··· SUPPLIED DATA
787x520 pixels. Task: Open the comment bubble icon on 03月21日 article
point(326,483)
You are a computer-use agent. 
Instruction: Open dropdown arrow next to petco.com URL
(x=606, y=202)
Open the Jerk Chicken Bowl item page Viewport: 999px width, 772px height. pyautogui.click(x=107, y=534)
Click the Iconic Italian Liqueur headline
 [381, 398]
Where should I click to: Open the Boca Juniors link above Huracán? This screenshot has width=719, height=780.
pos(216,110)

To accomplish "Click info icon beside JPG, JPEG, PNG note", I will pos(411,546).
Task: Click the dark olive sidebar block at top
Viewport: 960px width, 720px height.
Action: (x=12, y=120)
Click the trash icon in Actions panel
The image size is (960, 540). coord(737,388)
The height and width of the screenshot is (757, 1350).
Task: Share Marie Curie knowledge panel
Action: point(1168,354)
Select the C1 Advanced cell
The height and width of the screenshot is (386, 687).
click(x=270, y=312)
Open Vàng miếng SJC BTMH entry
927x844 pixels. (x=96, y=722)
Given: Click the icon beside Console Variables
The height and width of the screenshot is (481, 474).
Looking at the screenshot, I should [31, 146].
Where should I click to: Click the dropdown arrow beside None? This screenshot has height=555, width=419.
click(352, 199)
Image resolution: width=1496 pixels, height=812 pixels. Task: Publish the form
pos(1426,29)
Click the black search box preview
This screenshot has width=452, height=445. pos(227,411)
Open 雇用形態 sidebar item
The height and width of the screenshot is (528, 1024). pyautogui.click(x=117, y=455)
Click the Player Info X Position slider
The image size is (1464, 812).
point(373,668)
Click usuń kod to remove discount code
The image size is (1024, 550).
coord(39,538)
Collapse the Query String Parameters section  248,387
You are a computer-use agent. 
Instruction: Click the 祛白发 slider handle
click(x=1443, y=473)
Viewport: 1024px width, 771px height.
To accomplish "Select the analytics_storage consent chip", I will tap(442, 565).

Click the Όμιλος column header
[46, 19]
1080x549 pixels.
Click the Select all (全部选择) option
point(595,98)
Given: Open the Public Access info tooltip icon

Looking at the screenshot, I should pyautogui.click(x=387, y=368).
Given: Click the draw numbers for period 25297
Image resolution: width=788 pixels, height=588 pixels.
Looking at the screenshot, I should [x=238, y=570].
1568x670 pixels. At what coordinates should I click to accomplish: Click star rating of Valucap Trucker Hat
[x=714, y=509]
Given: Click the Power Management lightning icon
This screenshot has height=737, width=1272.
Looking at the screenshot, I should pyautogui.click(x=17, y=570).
······
[WHAT THE EXERCISE ASKS]: Once more, print all the records exactly.

[RESULT]:
787x520 pixels. Task: Open the comment bubble icon on 03月21日 article
point(326,483)
You are a computer-use agent. 
Instruction: Open dropdown arrow next to petco.com URL
(x=606, y=202)
Open the Jerk Chicken Bowl item page Viewport: 999px width, 772px height. pyautogui.click(x=107, y=534)
Click the Iconic Italian Liqueur headline
 [381, 398]
Where should I click to: Open the Boca Juniors link above Huracán? This screenshot has width=719, height=780.
pos(216,110)

To accomplish "Click info icon beside JPG, JPEG, PNG note", I will pos(411,546).
Task: Click the dark olive sidebar block at top
Viewport: 960px width, 720px height.
Action: (x=12, y=120)
Click the trash icon in Actions panel
The image size is (960, 540). coord(737,388)
The height and width of the screenshot is (757, 1350).
Task: Share Marie Curie knowledge panel
Action: point(1168,354)
Select the C1 Advanced cell
The height and width of the screenshot is (386, 687).
click(x=270, y=312)
Open Vàng miếng SJC BTMH entry
927x844 pixels. (x=96, y=722)
Given: Click the icon beside Console Variables
The height and width of the screenshot is (481, 474).
Looking at the screenshot, I should [31, 146].
Where should I click to: Click the dropdown arrow beside None? This screenshot has height=555, width=419.
click(352, 199)
Image resolution: width=1496 pixels, height=812 pixels. Task: Publish the form
pos(1426,29)
Click the black search box preview
This screenshot has width=452, height=445. pos(227,411)
Open 雇用形態 sidebar item
The height and width of the screenshot is (528, 1024). pyautogui.click(x=117, y=455)
Click the Player Info X Position slider
The image size is (1464, 812).
point(373,668)
Click usuń kod to remove discount code
The image size is (1024, 550).
coord(39,538)
Collapse the Query String Parameters section  248,387
You are a computer-use agent. 
Instruction: Click the 祛白发 slider handle
click(x=1443, y=473)
Viewport: 1024px width, 771px height.
To accomplish "Select the analytics_storage consent chip", I will tap(442, 565).

Click the Όμιλος column header
[46, 19]
1080x549 pixels.
Click the Select all (全部选择) option
point(595,98)
Given: Open the Public Access info tooltip icon

Looking at the screenshot, I should pyautogui.click(x=387, y=368).
Given: Click the draw numbers for period 25297
Image resolution: width=788 pixels, height=588 pixels.
Looking at the screenshot, I should [x=238, y=570].
1568x670 pixels. At what coordinates should I click to accomplish: Click star rating of Valucap Trucker Hat
[x=714, y=509]
Given: Click the Power Management lightning icon
This screenshot has height=737, width=1272.
Looking at the screenshot, I should pyautogui.click(x=17, y=570).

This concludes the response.